Smith College Bipartisan Coalition Creates New Space for Different Opinions

Photo by Rachel Farber '16 | From left: Theresa Meyers ’17 and Katie Hitchcock Smith ’17 co-presidents of The Bipartisan Coalition.

Rachel Farber ’16
Assistant News Editor

It is hard to forget when Christine Lagarde canceled her commencement speech after student protests in 2014. Subsequently, Smith invited former Smith President Ruth Simmons to speak, ending an 11-year streak of white-only commencement speakers. Simmons’s speech, which supported student protest, was a reminder of the importance of hearing differing opinions.

Simmons recalled a story from her first year as president of Brown University; she had insisted that the university host a talk by a man who was openly a white supremacist. Simmons explained that the value of the talk was not the opportunity for students to agree with his “heinous” views but rather to realize that they disagreed.

This led to the creation of the Smith College Bipartisan Coalition, of which Katie Hitchcock-Smith ’17 and Theresa Meyer ’17 are co-presidents. Hitchcock-Smith and Meyer, both first-years at the time of the Lagarde controversy, felt a campus need for intentional spaces of disagreement and diverse political opinion.

Meyer arrived at Smith politically liberal. Alarmed at the lack of space for diversity of thought, she made it a goal for her sophomore year to become more involved with the Smith Republicans. Joining the Republicans had incredible effects on how she was perceived: friends avoided her on campus, professors refused to call on her in class and even her house, room number, links to all her social media sites and her resume were posted on Smith Confessional. Many other Republicans on campus received similar treatment.

Hitchcock-Smith’s first course at Smith was about free speech on campus. After falling in love with the study of government, Hitchcock-Smith felt the need for a space where people with differing political perspectives could participate in constructive conversation.

“How do you know you’re right unless you hear an opinion you think is wrong?” Hitchcock-Smith asked.

At the end of their sophomore year, Hitchcock-Smith and Meyer, of different party affiliations, decided that a bipartisan coalition was “an answer to a question a lot of people hadn’t been able to ask.”

“Obviously we’re not going to have every member of the Smith community be in this group, but what we can do is change the prevailing narrative that there’s a single party or a single opinion that is right,” Meyer said.

“Or that a party owns a certain issue,” said Hitchcock-Smith.

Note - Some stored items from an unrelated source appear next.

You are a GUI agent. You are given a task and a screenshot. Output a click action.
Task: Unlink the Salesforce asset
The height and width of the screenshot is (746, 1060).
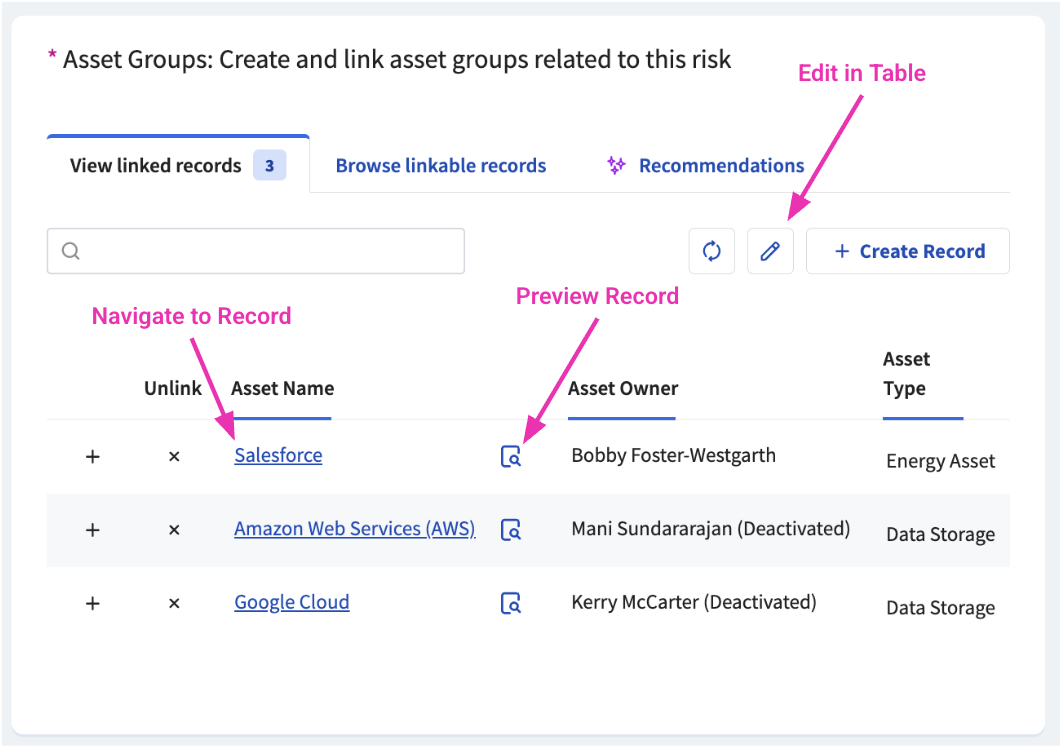pyautogui.click(x=174, y=456)
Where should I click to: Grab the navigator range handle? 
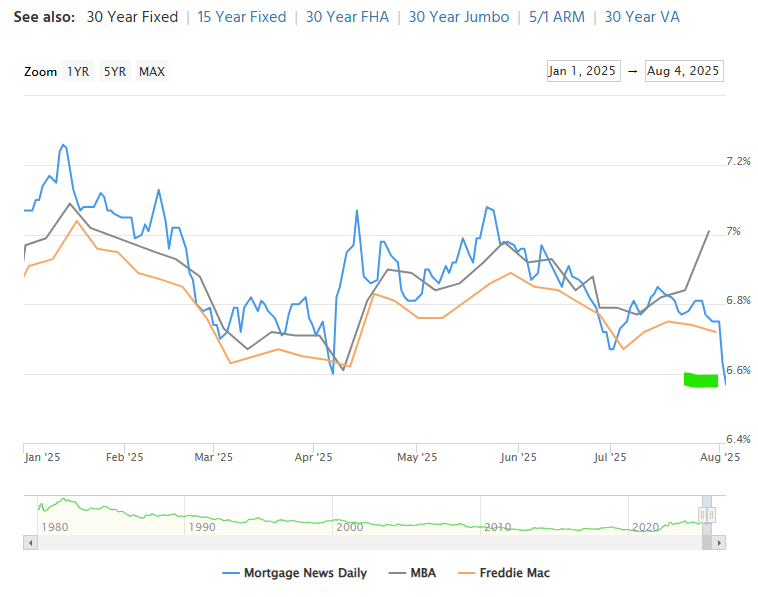pos(703,514)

“One thing that we’ve started doing within our weekly meetings is to allow for discussion of issues. But one thing that we’re trying to keep away from is relying on party narratives … really trying to stick with the issues themselves instead of the partisan context.”

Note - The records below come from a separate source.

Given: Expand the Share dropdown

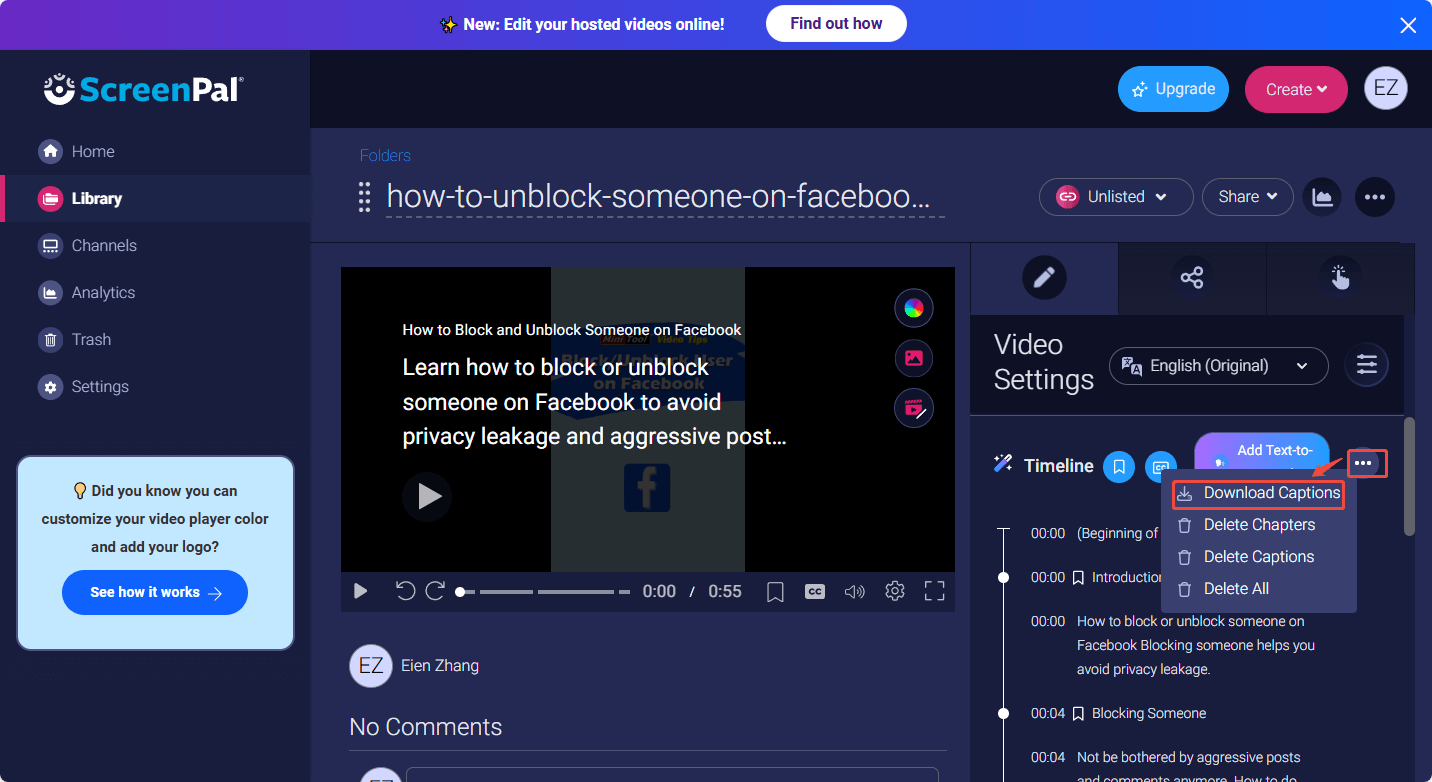Looking at the screenshot, I should [x=1247, y=197].
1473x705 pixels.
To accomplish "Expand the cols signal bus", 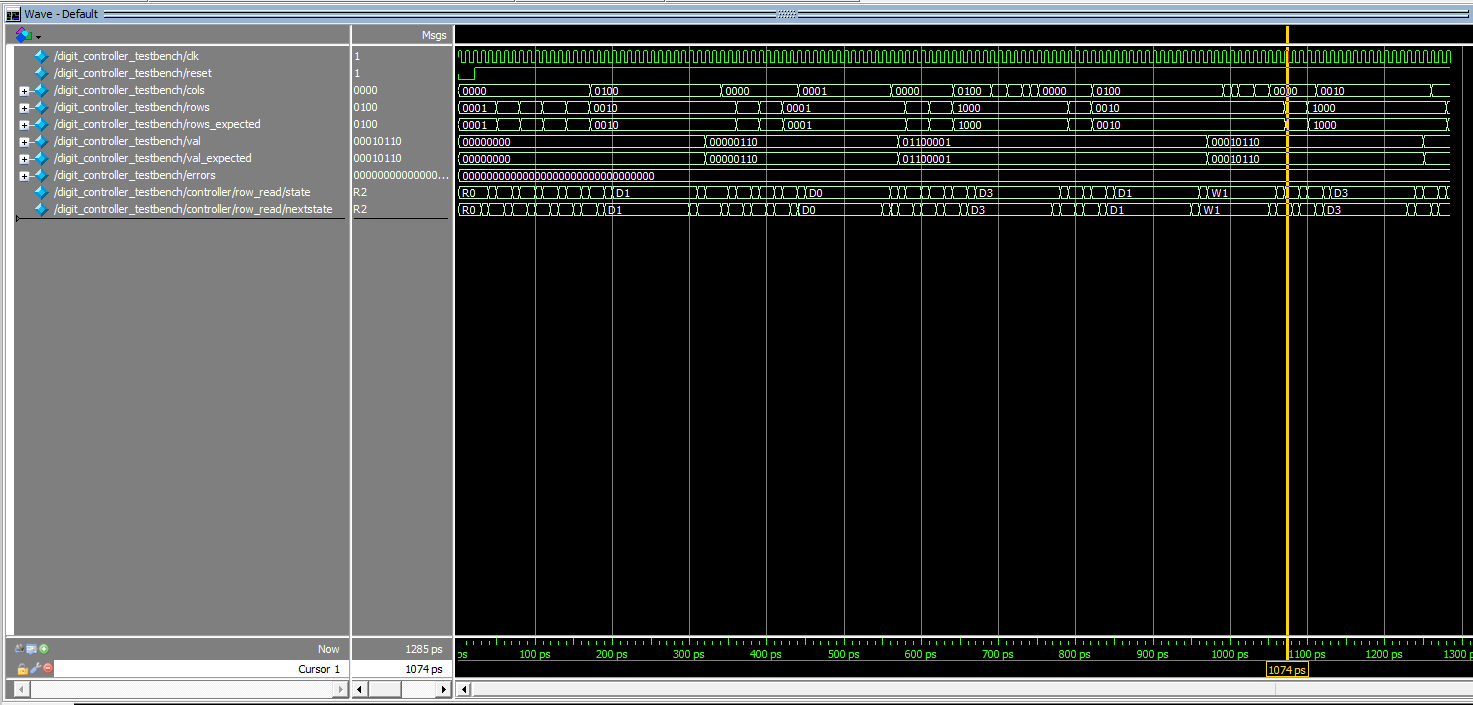I will [x=24, y=91].
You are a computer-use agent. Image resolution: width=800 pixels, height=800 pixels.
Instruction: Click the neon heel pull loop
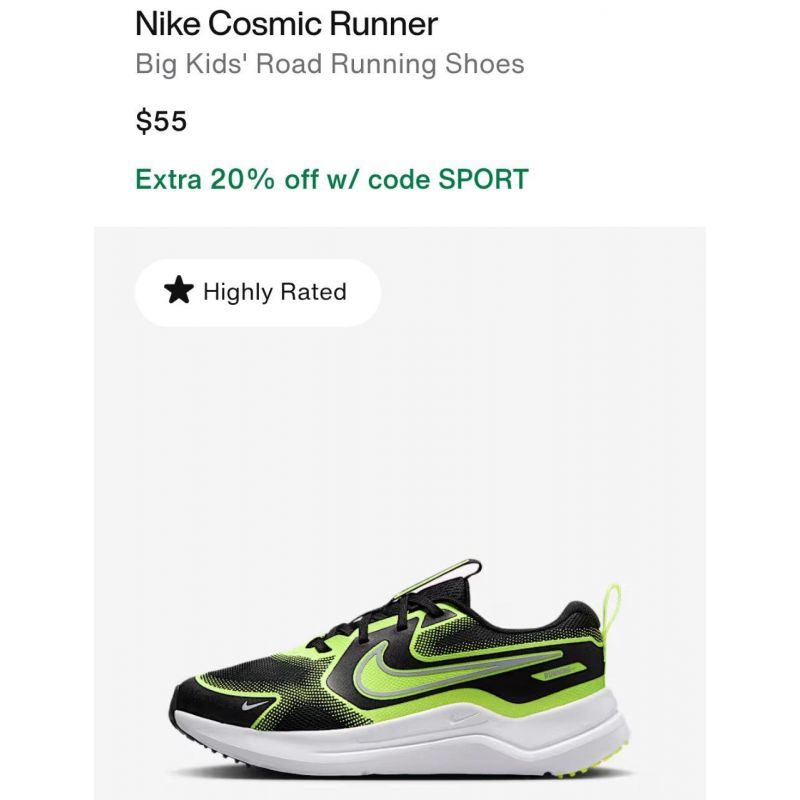click(612, 614)
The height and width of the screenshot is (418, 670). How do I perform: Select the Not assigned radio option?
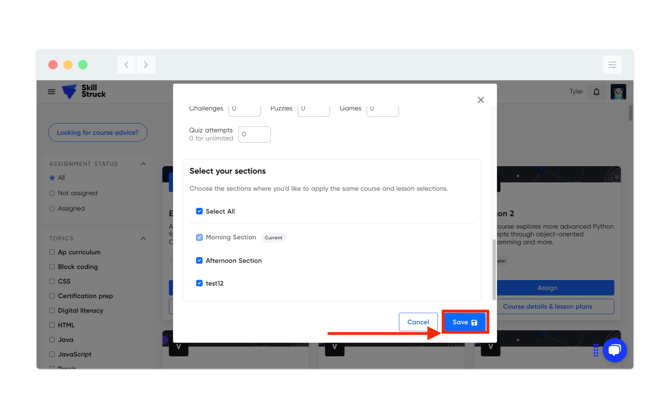click(52, 193)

In their first meeting, each person introduced themselves and a topic that they care about, but not their position, as a means to discuss topics as issues outside party platforms.

“We should be very clear,” Meyer explained. “This isn’t a place where we condone racism, sexism, transphobia or homophobia. Those are not political views. Those are views fueled by hatred. Period. We’ve been very clear to our members that this is not a place where we condone those views.”

“Any community which is built around a narrow range of views is inevitably going to become lazy in its ability to think through ideas, so this effort to find common ground is a way to expand the range of views that can get a hearing,” said Marc Lender, a Smith government professor.

The effort to increase conversations on diverse opinions is strategic through the two-party system.

“Frankly, it has to do with funding,” Meyer said. “The Democrats and Republicans on campus are established, at least the Republicans have been around since 1875. That’s a lot of legacy and a lot of funding for us to bring speakers. We’ve received access to twenty thousand dollars in funding to bring conservative speakers on campus. We’re looking at similar grants from the Democratic side.”

“It also gives us a chance to work with other clubs on campus,” Hitchcock-Smith said. “We’re not the Republicans, we’re not the Democrats, but we have access to work with both.”

The Bipartisan Coalition looks forward to working with other organizations on campus besides the Smith Democrats and Republicans, as well as expanding the conversation outside the two-party framework.   

Having been in operation for only three weeks, the Coalition had a packed house for their GOP debate watch party, and the co-presidents have received great support in person and through email.

Theresa laughed that the only pushback she’s received for this work is from her mother who is “shocked” that she is working with Republicans.

“My mom doesn’t know, so I’m not going to tell her,” Hitchcock-Smith joked.

The Smith Bipartisan Coalition is still in the charter process, but it already has a list of potential speakers, as well as plans to help students register to vote in preparation for this coming election season.